> _WHAT YOU NEED TO DO_
Set down the entries below exactly as written.

═════ RECORDS SUPPLIED

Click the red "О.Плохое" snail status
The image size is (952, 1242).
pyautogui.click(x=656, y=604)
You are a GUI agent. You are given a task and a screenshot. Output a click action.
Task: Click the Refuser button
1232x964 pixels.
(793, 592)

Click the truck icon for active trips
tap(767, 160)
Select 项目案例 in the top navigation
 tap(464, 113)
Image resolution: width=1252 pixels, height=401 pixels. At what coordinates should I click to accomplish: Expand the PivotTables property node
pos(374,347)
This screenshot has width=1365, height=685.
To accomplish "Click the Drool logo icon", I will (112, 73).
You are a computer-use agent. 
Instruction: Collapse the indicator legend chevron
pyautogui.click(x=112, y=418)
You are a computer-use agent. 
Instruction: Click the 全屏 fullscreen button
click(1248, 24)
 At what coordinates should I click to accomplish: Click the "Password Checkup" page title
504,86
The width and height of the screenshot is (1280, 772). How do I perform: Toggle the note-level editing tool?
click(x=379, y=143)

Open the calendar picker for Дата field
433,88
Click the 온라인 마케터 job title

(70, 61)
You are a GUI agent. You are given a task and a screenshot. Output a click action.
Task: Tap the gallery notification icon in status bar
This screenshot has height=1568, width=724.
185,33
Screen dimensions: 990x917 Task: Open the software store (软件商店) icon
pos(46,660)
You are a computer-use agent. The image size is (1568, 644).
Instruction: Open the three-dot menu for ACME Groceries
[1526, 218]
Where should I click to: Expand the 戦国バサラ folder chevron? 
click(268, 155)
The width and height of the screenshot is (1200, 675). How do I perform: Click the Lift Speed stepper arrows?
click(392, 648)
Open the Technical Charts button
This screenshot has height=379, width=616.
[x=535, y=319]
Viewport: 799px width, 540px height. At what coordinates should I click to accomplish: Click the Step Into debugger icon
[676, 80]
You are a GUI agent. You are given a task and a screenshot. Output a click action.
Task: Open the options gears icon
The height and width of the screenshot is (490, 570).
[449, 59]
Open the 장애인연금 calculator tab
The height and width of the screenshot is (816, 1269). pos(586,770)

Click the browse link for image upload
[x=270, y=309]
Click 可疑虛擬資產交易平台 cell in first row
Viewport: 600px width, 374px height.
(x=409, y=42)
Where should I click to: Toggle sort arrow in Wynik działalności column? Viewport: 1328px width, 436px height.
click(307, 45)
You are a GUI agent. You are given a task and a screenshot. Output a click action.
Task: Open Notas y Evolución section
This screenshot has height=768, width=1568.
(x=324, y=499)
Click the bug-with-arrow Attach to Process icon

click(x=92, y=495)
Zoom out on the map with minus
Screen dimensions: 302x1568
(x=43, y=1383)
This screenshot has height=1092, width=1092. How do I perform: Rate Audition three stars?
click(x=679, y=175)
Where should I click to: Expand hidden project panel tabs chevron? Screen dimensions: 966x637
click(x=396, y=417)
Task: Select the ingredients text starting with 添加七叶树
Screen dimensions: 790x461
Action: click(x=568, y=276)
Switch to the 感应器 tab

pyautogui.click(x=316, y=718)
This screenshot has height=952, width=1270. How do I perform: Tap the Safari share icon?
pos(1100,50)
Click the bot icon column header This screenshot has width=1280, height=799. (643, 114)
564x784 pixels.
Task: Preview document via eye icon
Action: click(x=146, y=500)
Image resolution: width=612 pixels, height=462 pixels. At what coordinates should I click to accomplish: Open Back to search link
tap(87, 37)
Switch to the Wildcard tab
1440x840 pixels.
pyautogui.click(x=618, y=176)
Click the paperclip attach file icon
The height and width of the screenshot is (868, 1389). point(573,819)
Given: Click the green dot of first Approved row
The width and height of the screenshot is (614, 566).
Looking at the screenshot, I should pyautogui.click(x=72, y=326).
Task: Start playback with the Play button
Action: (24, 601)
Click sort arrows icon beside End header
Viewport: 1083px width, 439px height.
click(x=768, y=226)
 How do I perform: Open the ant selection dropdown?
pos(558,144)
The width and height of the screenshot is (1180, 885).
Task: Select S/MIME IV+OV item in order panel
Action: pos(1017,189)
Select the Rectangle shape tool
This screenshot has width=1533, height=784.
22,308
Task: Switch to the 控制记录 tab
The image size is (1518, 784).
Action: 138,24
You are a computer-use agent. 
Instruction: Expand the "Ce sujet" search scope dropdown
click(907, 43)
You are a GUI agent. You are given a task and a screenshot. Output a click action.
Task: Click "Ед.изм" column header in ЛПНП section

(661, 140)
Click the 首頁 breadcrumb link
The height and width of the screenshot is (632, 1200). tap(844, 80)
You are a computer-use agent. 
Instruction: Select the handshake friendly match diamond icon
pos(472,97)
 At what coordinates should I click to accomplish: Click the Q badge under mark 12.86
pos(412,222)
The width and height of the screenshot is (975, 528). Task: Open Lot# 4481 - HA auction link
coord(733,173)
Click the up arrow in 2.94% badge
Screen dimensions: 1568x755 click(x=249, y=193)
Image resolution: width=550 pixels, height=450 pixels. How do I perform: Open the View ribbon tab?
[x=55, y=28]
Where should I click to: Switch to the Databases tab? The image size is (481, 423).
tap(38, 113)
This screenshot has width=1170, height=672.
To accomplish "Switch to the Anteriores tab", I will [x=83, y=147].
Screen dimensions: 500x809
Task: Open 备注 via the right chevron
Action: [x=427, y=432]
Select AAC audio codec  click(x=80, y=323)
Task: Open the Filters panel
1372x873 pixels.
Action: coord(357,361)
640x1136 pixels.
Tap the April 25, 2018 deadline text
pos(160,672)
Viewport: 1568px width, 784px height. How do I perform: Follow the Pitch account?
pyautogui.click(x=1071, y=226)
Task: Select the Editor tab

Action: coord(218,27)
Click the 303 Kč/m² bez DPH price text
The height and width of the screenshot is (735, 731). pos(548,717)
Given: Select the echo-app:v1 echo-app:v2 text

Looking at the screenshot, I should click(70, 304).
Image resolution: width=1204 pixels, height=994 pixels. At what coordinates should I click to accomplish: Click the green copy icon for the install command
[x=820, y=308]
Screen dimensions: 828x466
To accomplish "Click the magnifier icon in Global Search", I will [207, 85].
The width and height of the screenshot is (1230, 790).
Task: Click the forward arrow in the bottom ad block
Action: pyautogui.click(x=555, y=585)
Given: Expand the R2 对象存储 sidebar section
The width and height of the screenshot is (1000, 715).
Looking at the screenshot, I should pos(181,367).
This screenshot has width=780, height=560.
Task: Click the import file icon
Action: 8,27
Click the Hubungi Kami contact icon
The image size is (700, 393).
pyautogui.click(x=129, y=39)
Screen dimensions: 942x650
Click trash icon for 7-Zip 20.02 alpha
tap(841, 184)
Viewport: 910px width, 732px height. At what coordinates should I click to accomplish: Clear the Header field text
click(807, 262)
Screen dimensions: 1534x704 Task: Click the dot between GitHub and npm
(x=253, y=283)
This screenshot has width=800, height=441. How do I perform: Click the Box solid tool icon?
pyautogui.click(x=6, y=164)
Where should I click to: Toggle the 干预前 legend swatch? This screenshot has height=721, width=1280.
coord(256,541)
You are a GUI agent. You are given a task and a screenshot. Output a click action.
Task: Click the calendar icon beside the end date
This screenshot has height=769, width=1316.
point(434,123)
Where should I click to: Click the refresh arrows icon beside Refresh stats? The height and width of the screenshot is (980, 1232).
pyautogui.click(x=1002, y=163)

══════════

> _OUTPUT OF THE TASK_
Click the red "О.Плохое" snail status
The image size is (952, 1242).
pyautogui.click(x=656, y=604)
You are a GUI agent. You are given a task and a screenshot. Output a click action.
Task: Click the Refuser button
1232x964 pixels.
(793, 592)

Click the truck icon for active trips
tap(767, 160)
Select 项目案例 in the top navigation
 tap(464, 113)
Image resolution: width=1252 pixels, height=401 pixels. At what coordinates should I click to accomplish: Expand the PivotTables property node
pos(374,347)
This screenshot has width=1365, height=685.
To accomplish "Click the Drool logo icon", I will (112, 73).
You are a computer-use agent. 
Instruction: Collapse the indicator legend chevron
pyautogui.click(x=112, y=418)
You are a computer-use agent. 
Instruction: Click the 全屏 fullscreen button
click(1248, 24)
 At what coordinates should I click to accomplish: Click the "Password Checkup" page title
504,86
The width and height of the screenshot is (1280, 772). How do I perform: Toggle the note-level editing tool?
click(x=379, y=143)

Open the calendar picker for Дата field
433,88
Click the 온라인 마케터 job title

(70, 61)
You are a GUI agent. You are given a task and a screenshot. Output a click action.
Task: Tap the gallery notification icon in status bar
This screenshot has height=1568, width=724.
185,33
Screen dimensions: 990x917 Task: Open the software store (软件商店) icon
pos(46,660)
You are a computer-use agent. The image size is (1568, 644).
Instruction: Open the three-dot menu for ACME Groceries
[1526, 218]
Where should I click to: Expand the 戦国バサラ folder chevron? 
click(268, 155)
The width and height of the screenshot is (1200, 675). How do I perform: Click the Lift Speed stepper arrows?
click(392, 648)
Open the Technical Charts button
This screenshot has height=379, width=616.
[x=535, y=319]
Viewport: 799px width, 540px height. At what coordinates should I click to accomplish: Click the Step Into debugger icon
[676, 80]
You are a GUI agent. You are given a task and a screenshot. Output a click action.
Task: Open the options gears icon
The height and width of the screenshot is (490, 570).
[449, 59]
Open the 장애인연금 calculator tab
The height and width of the screenshot is (816, 1269). pos(586,770)

Click the browse link for image upload
[x=270, y=309]
Click 可疑虛擬資產交易平台 cell in first row
Viewport: 600px width, 374px height.
(x=409, y=42)
Where should I click to: Toggle sort arrow in Wynik działalności column? Viewport: 1328px width, 436px height.
click(307, 45)
You are a GUI agent. You are given a task and a screenshot. Output a click action.
Task: Open Notas y Evolución section
This screenshot has height=768, width=1568.
(x=324, y=499)
Click the bug-with-arrow Attach to Process icon

click(x=92, y=495)
Zoom out on the map with minus
Screen dimensions: 302x1568
(x=43, y=1383)
This screenshot has height=1092, width=1092. How do I perform: Rate Audition three stars?
click(x=679, y=175)
Where should I click to: Expand hidden project panel tabs chevron? Screen dimensions: 966x637
click(x=396, y=417)
Task: Select the ingredients text starting with 添加七叶树
Screen dimensions: 790x461
Action: click(x=568, y=276)
Switch to the 感应器 tab

pyautogui.click(x=316, y=718)
This screenshot has height=952, width=1270. How do I perform: Tap the Safari share icon?
pos(1100,50)
Click the bot icon column header This screenshot has width=1280, height=799. (643, 114)
564x784 pixels.
Task: Preview document via eye icon
Action: click(x=146, y=500)
Image resolution: width=612 pixels, height=462 pixels. At what coordinates should I click to accomplish: Open Back to search link
tap(87, 37)
Switch to the Wildcard tab
1440x840 pixels.
pyautogui.click(x=618, y=176)
Click the paperclip attach file icon
The height and width of the screenshot is (868, 1389). point(573,819)
Given: Click the green dot of first Approved row
The width and height of the screenshot is (614, 566).
Looking at the screenshot, I should pyautogui.click(x=72, y=326).
Task: Start playback with the Play button
Action: (24, 601)
Click sort arrows icon beside End header
Viewport: 1083px width, 439px height.
click(x=768, y=226)
 How do I perform: Open the ant selection dropdown?
pos(558,144)
The width and height of the screenshot is (1180, 885).
Task: Select S/MIME IV+OV item in order panel
Action: pos(1017,189)
Select the Rectangle shape tool
This screenshot has width=1533, height=784.
22,308
Task: Switch to the 控制记录 tab
The image size is (1518, 784).
Action: 138,24
You are a computer-use agent. 
Instruction: Expand the "Ce sujet" search scope dropdown
click(907, 43)
You are a GUI agent. You are given a task and a screenshot. Output a click action.
Task: Click "Ед.изм" column header in ЛПНП section

(661, 140)
Click the 首頁 breadcrumb link
The height and width of the screenshot is (632, 1200). tap(844, 80)
You are a computer-use agent. 
Instruction: Select the handshake friendly match diamond icon
pos(472,97)
 At what coordinates should I click to accomplish: Click the Q badge under mark 12.86
pos(412,222)
The width and height of the screenshot is (975, 528). Task: Open Lot# 4481 - HA auction link
coord(733,173)
Click the up arrow in 2.94% badge
Screen dimensions: 1568x755 click(x=249, y=193)
Image resolution: width=550 pixels, height=450 pixels. How do I perform: Open the View ribbon tab?
[x=55, y=28]
Where should I click to: Switch to the Databases tab? The image size is (481, 423).
tap(38, 113)
This screenshot has width=1170, height=672.
To accomplish "Switch to the Anteriores tab", I will [x=83, y=147].
Screen dimensions: 500x809
Task: Open 备注 via the right chevron
Action: [x=427, y=432]
Select AAC audio codec  click(x=80, y=323)
Task: Open the Filters panel
1372x873 pixels.
Action: coord(357,361)
640x1136 pixels.
Tap the April 25, 2018 deadline text
pos(160,672)
Viewport: 1568px width, 784px height. How do I perform: Follow the Pitch account?
pyautogui.click(x=1071, y=226)
Task: Select the Editor tab

Action: coord(218,27)
Click the 303 Kč/m² bez DPH price text
The height and width of the screenshot is (735, 731). pos(548,717)
Given: Select the echo-app:v1 echo-app:v2 text

Looking at the screenshot, I should click(70, 304).
Image resolution: width=1204 pixels, height=994 pixels. At what coordinates should I click to accomplish: Click the green copy icon for the install command
[x=820, y=308]
Screen dimensions: 828x466
To accomplish "Click the magnifier icon in Global Search", I will [207, 85].
The width and height of the screenshot is (1230, 790).
Task: Click the forward arrow in the bottom ad block
Action: pyautogui.click(x=555, y=585)
Given: Expand the R2 对象存储 sidebar section
The width and height of the screenshot is (1000, 715).
Looking at the screenshot, I should pos(181,367).
This screenshot has width=780, height=560.
Task: Click the import file icon
Action: 8,27
Click the Hubungi Kami contact icon
The image size is (700, 393).
pyautogui.click(x=129, y=39)
Screen dimensions: 942x650
Click trash icon for 7-Zip 20.02 alpha
tap(841, 184)
Viewport: 910px width, 732px height. At what coordinates should I click to accomplish: Clear the Header field text
click(807, 262)
Screen dimensions: 1534x704 Task: Click the dot between GitHub and npm
(x=253, y=283)
This screenshot has width=800, height=441. How do I perform: Click the Box solid tool icon?
pyautogui.click(x=6, y=164)
Where should I click to: Toggle the 干预前 legend swatch? This screenshot has height=721, width=1280.
coord(256,541)
You are a GUI agent. You are given a task and a screenshot. Output a click action.
Task: Click the calendar icon beside the end date
This screenshot has height=769, width=1316.
point(434,123)
Where should I click to: Click the refresh arrows icon beside Refresh stats? The height and width of the screenshot is (980, 1232).
pyautogui.click(x=1002, y=163)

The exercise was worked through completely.